Fürstliches Gehalt Ailton forciert Wechsel nach Katar

Schon lange hat der Fußball-Verband Katar ein Auge auf Ailton geworfen. Jetzt ist der Brasilianer offenbar zu einem Wechsel vom FC Schalke 04 in das Emirat bereit. Neben der Unzufriedenheit über seine derzeitige Lage spielt die Aussicht auf ein hohes Millionengehalt im Wüstenstaat wohl eine große Rolle.


Reisewilliger Ailton: 2,8 Millionen netto
DDP

Reisewilliger Ailton: 2,8 Millionen netto

Gelsenkirchen - "Ailton hat unserem Kontaktmann Giuseppe Dioguardi sein unbedingtes Interesse an einem Transfer signalisiert", sagte Spielerberater Michael Ruhnau. Der Fußball-Verband Katars hat Ruhnaus Agentur beauftragt, Ailton zu einem Verein auf der arabischen Halbinsel zu locken.

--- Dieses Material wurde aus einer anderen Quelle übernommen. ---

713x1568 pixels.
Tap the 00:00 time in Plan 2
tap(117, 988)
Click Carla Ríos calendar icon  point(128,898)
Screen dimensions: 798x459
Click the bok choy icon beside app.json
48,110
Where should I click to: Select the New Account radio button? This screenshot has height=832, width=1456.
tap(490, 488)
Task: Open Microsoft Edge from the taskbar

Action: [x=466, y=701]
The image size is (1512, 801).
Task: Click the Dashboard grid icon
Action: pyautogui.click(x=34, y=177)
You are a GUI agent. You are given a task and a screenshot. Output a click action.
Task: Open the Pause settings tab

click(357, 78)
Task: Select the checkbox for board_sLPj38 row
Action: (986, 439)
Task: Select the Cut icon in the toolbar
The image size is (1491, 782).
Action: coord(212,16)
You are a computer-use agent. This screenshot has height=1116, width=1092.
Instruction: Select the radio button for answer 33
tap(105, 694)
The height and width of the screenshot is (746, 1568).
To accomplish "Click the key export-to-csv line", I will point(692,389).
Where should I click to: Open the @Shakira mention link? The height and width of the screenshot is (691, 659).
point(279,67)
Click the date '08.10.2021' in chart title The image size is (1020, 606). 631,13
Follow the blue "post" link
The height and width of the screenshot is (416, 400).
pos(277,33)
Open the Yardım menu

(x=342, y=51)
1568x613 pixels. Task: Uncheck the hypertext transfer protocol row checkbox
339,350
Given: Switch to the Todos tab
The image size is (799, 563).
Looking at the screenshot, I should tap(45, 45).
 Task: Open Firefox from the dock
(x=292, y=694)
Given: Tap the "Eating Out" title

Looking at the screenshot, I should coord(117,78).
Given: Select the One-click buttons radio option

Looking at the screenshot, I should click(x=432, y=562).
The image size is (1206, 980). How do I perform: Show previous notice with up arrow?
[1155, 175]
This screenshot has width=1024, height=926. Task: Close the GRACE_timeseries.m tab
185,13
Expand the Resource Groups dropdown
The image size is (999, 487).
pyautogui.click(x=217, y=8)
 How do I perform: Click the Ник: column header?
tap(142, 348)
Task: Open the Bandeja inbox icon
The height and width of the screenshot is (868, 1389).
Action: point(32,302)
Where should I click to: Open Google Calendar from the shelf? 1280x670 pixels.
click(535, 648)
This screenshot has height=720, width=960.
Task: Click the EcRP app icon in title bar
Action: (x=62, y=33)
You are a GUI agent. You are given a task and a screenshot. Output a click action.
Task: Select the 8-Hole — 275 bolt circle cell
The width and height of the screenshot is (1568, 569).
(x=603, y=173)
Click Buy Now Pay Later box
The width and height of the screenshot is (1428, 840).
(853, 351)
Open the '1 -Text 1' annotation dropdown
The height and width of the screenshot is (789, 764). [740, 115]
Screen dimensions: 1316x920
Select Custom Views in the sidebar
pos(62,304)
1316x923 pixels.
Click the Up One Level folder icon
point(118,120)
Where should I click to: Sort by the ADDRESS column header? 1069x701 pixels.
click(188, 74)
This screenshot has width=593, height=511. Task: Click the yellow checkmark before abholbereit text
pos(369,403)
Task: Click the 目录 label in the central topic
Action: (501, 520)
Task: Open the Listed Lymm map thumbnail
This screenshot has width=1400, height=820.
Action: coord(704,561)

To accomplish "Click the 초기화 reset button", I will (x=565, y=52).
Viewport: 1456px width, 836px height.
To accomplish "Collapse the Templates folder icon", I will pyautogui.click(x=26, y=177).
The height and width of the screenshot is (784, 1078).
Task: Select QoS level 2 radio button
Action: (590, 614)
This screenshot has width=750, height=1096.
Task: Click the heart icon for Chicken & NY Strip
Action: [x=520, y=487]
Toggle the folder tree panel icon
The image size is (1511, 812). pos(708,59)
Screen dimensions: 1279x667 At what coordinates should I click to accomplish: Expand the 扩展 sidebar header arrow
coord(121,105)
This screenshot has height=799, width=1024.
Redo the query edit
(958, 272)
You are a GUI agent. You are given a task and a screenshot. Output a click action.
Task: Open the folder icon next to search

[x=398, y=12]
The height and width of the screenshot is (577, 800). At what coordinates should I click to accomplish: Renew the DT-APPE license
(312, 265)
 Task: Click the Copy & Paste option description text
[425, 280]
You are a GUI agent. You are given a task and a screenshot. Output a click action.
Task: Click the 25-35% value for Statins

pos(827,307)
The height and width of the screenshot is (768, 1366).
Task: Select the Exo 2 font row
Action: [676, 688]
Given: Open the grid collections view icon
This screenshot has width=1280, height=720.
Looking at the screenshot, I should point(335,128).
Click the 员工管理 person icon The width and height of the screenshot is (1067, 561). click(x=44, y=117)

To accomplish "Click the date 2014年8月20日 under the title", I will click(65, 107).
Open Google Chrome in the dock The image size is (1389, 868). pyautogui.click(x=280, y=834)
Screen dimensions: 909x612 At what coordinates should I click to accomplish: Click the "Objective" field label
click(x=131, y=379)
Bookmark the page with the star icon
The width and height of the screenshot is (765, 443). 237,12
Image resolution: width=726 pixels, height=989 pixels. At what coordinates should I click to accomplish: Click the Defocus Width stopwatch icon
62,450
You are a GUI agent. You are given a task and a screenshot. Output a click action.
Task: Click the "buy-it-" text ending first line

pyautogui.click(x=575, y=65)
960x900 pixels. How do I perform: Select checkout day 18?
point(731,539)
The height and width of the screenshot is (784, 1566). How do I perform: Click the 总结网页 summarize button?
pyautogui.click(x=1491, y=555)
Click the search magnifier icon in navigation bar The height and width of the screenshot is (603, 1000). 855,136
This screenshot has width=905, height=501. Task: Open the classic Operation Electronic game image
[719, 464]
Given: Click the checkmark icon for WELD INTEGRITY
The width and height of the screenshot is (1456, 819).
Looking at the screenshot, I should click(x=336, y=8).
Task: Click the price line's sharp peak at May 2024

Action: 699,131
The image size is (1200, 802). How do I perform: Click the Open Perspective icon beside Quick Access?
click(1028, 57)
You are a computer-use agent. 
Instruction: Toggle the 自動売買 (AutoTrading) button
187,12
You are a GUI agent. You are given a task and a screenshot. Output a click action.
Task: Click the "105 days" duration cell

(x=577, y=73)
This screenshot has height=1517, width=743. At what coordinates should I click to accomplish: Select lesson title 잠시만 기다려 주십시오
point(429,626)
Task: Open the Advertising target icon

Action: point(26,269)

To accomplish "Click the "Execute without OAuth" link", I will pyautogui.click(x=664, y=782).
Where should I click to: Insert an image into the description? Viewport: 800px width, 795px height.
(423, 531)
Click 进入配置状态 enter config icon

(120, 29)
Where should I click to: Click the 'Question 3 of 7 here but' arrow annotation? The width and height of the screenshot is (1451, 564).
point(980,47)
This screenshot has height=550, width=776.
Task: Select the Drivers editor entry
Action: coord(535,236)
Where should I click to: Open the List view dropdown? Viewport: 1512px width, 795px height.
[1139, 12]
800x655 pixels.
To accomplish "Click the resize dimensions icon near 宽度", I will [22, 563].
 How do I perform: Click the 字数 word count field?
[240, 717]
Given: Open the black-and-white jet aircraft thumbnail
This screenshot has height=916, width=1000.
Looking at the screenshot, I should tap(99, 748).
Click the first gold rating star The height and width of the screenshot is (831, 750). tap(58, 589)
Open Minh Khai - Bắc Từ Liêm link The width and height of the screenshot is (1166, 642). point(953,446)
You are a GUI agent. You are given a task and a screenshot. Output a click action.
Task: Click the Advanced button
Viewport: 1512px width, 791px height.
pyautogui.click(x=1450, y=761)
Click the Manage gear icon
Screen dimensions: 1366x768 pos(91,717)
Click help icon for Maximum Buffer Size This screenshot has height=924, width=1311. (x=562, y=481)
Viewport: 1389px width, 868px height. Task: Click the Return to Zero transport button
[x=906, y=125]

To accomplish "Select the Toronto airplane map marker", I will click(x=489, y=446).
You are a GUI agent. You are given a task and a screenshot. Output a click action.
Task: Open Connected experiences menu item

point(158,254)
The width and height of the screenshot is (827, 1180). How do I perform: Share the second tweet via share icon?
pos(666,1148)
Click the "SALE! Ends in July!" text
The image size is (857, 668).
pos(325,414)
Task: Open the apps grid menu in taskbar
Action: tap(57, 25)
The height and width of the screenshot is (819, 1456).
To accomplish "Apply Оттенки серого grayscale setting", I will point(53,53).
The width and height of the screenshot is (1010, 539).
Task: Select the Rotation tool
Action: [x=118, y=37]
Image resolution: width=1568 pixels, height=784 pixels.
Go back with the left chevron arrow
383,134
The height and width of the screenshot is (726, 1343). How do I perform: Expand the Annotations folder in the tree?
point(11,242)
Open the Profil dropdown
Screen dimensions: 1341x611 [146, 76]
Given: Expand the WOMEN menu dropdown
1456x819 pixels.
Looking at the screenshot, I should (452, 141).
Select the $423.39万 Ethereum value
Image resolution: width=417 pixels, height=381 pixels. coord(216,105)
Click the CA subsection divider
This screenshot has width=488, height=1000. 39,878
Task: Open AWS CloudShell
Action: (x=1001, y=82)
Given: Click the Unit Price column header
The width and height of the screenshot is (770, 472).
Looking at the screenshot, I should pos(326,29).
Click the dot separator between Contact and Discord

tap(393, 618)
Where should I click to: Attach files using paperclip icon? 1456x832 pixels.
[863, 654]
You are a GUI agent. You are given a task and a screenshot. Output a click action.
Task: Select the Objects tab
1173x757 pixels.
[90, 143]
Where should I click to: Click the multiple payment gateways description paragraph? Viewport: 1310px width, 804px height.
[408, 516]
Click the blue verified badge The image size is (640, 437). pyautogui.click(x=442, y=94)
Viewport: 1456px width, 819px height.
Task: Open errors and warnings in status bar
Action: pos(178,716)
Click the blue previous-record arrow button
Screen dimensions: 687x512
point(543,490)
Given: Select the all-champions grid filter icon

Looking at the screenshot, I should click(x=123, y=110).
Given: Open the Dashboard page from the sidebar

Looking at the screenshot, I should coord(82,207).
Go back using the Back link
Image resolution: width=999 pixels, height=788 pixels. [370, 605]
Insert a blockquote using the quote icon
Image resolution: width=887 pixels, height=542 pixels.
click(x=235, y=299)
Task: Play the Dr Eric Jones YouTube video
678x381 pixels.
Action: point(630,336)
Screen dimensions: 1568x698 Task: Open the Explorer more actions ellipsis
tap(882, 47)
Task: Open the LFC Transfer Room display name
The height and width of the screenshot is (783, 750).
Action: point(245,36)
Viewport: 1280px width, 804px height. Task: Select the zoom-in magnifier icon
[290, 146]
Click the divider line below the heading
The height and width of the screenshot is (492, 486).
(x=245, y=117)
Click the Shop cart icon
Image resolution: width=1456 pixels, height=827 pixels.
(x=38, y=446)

Der Brasilianer soll bei Vertragsunterzeichnung in Katar 2,8 Millionen Euro netto pro Saison und ein Handgeld in gleicher Höhe kassieren. "Die Frage ist, ob die Katari bereit sind, eine hohe Ablösesumme zu zahlen", sagte Ruhnau. Angeblich aber hat der frühere Effenberg-Club Al Arabi bereits 3,8 Millionen Euro geboten, und damit mehr, als Schalke verlangt hätte, schreibt die "Bild"-Zeitung.

Klarheit über Ailtons Zukunft würde bereits in den kommenden ein oder zwei Tagen herrschen, so Ruhnau. Der FC Schalke wollte heute dazu keinen Kommentar abgeben.

Zwischen dem Emirat und Ailton besteht seit einigen Jahren ein besonderes Verhältnis, nachdem das Scheichtum den Angreifer einbürgern und in der Nationalmannschaft Katars einsetzen wollten. Damals scheiterte der Plan am Eingreifen des Weltverbandes Fifa.

Schalke soll seinerseits stark an einer Verpflichtung von Nationalspieler Kevin Kuranyi vom VfB Stuttgart interessiert sein. Dieser will sich in der kommenden Woche entscheiden. Der 23-Jährige kann die Schwaben für eine festgeschriebene Ablösesumme von sieben Millionen Euro verlassen, nachdem diese in der abgelaufenen Saison einen Champions-League-Platz verpasst hatten.

Die Schalker hatten außerdem U21-Nationalstürmer Mike Hanke an den VfL Wolfsburg abgegeben. Der 21-Jährige erhielt bei den Niedersachsen einen Vertrag bis 2009.